▸ **Work to be completed**
Look below for the line that contains "Uncheck the index.js:14 breakpoint checkbox" and the line that contains "This screenshot has height=872, width=1372.", then restate both of them and every line in between, exactly. No picture goes in the copy.

▸ **Data to use**
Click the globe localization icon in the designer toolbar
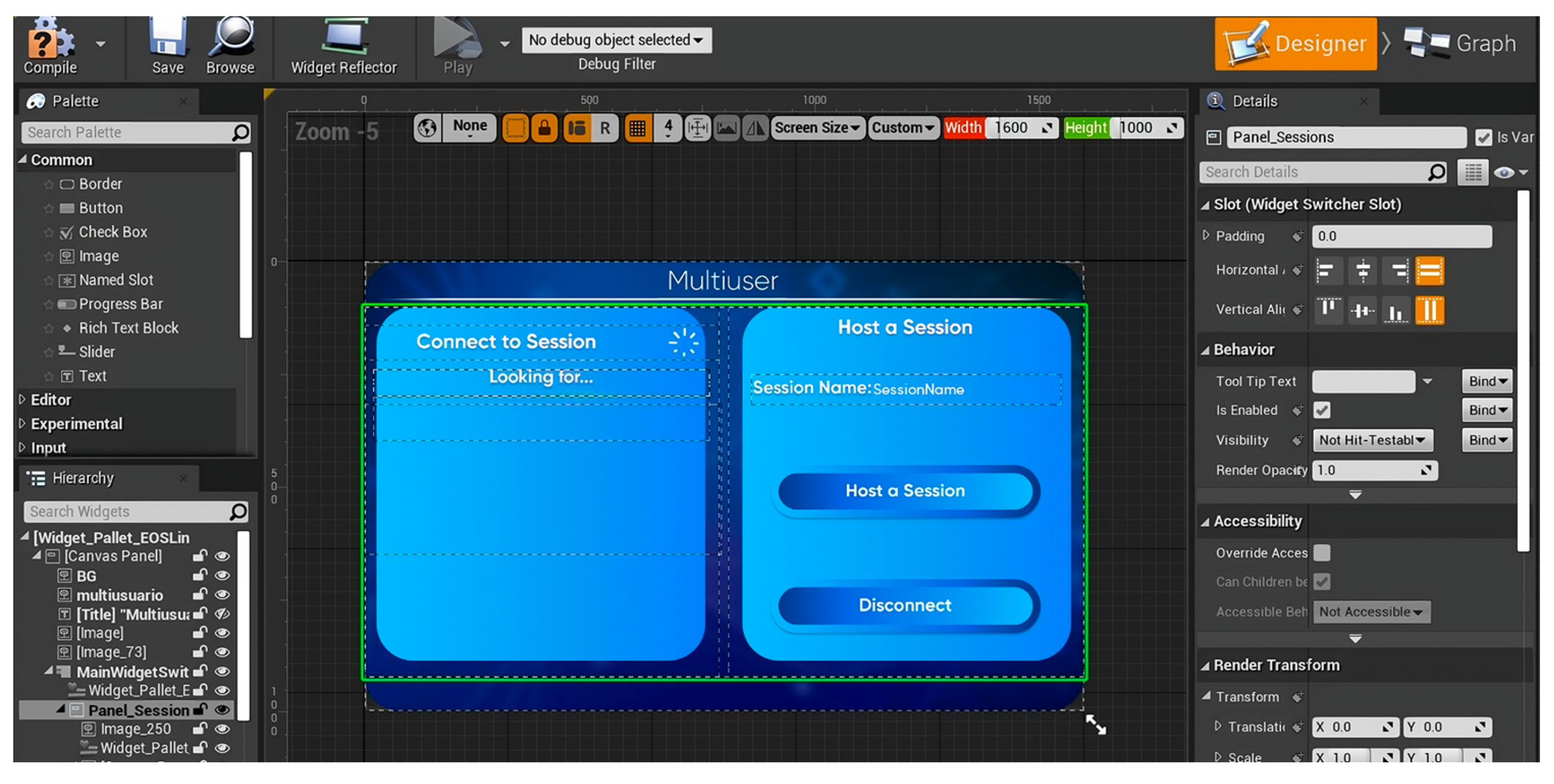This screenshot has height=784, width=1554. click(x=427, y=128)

==

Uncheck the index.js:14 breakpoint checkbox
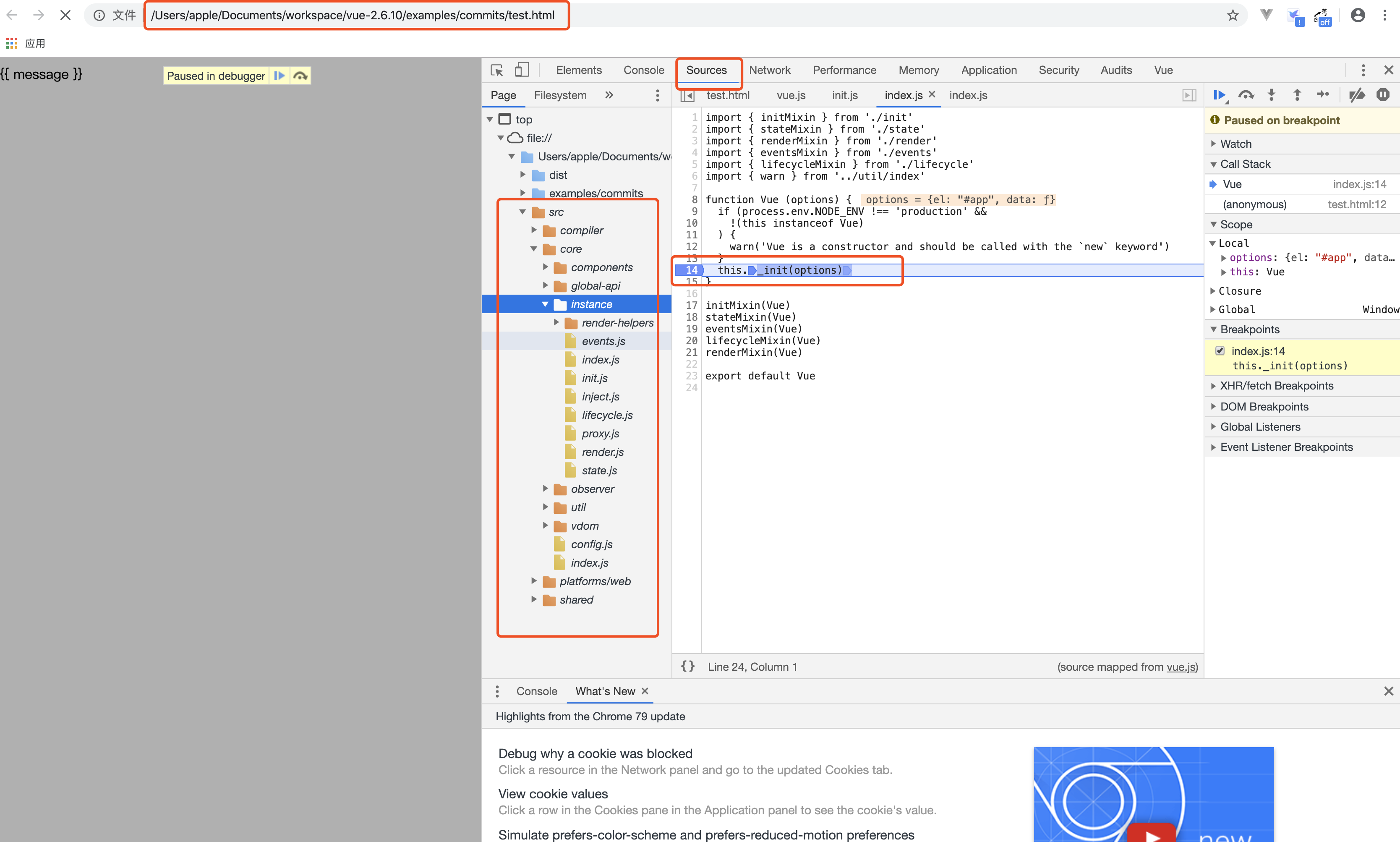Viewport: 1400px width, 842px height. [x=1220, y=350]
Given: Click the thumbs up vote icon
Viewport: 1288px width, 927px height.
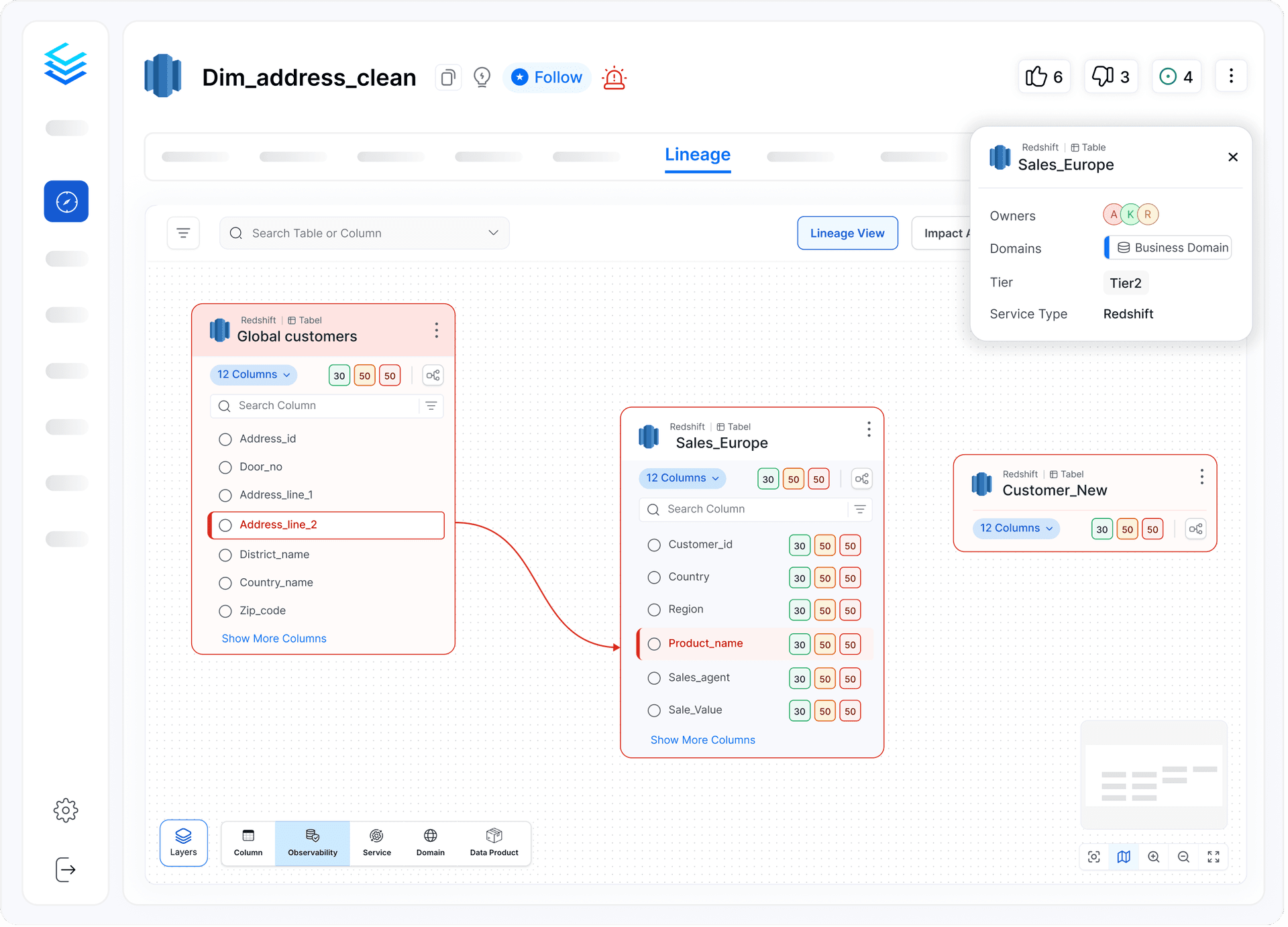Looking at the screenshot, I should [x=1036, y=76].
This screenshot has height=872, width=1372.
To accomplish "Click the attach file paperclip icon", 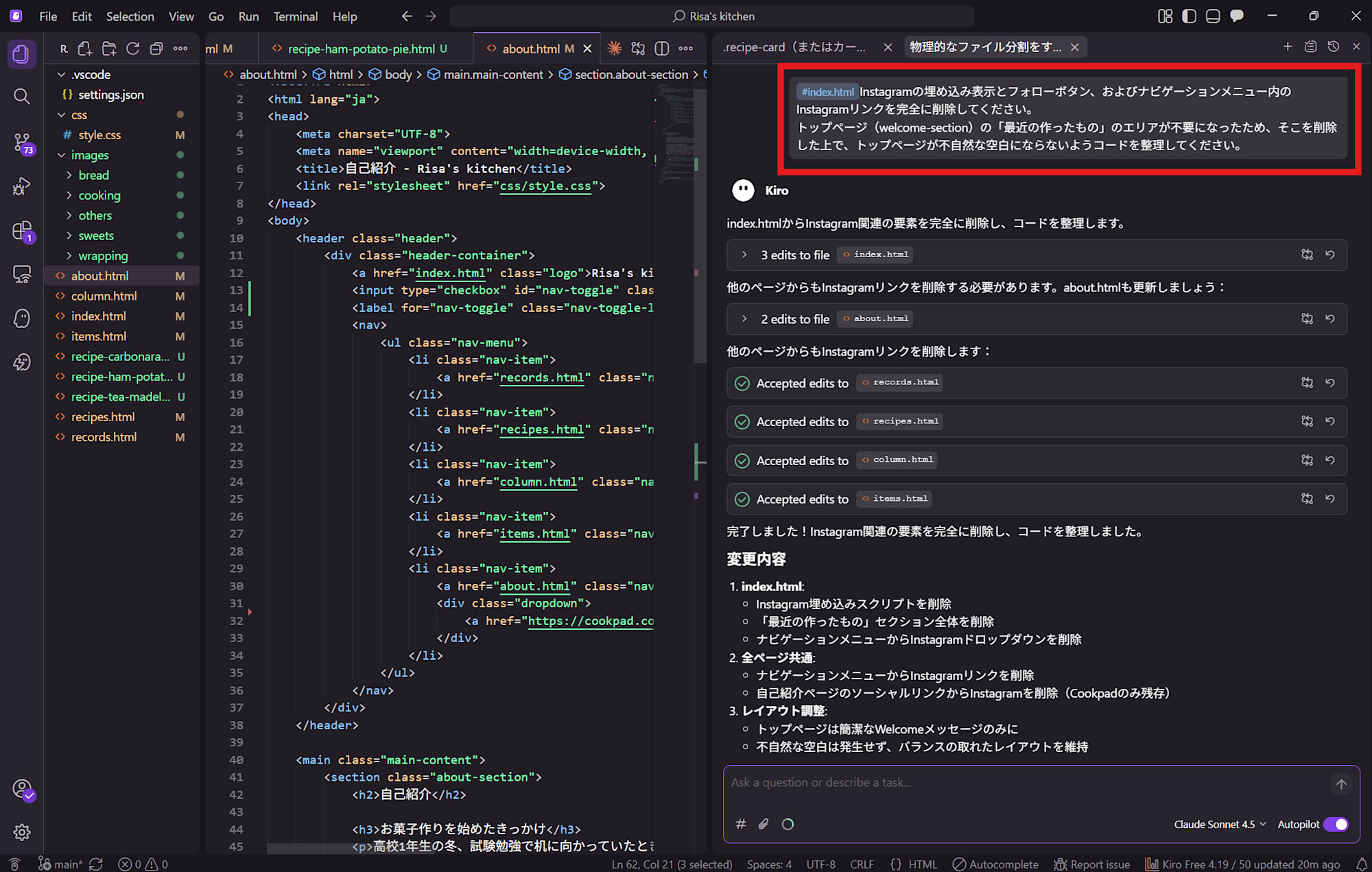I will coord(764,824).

▸ **Problem solution**
Uncheck the index.js:14 breakpoint checkbox
Viewport: 1400px width, 842px height. [x=1220, y=350]
Given: Click the thumbs up vote icon
Viewport: 1288px width, 927px height.
Looking at the screenshot, I should [x=1036, y=76].
This screenshot has height=872, width=1372.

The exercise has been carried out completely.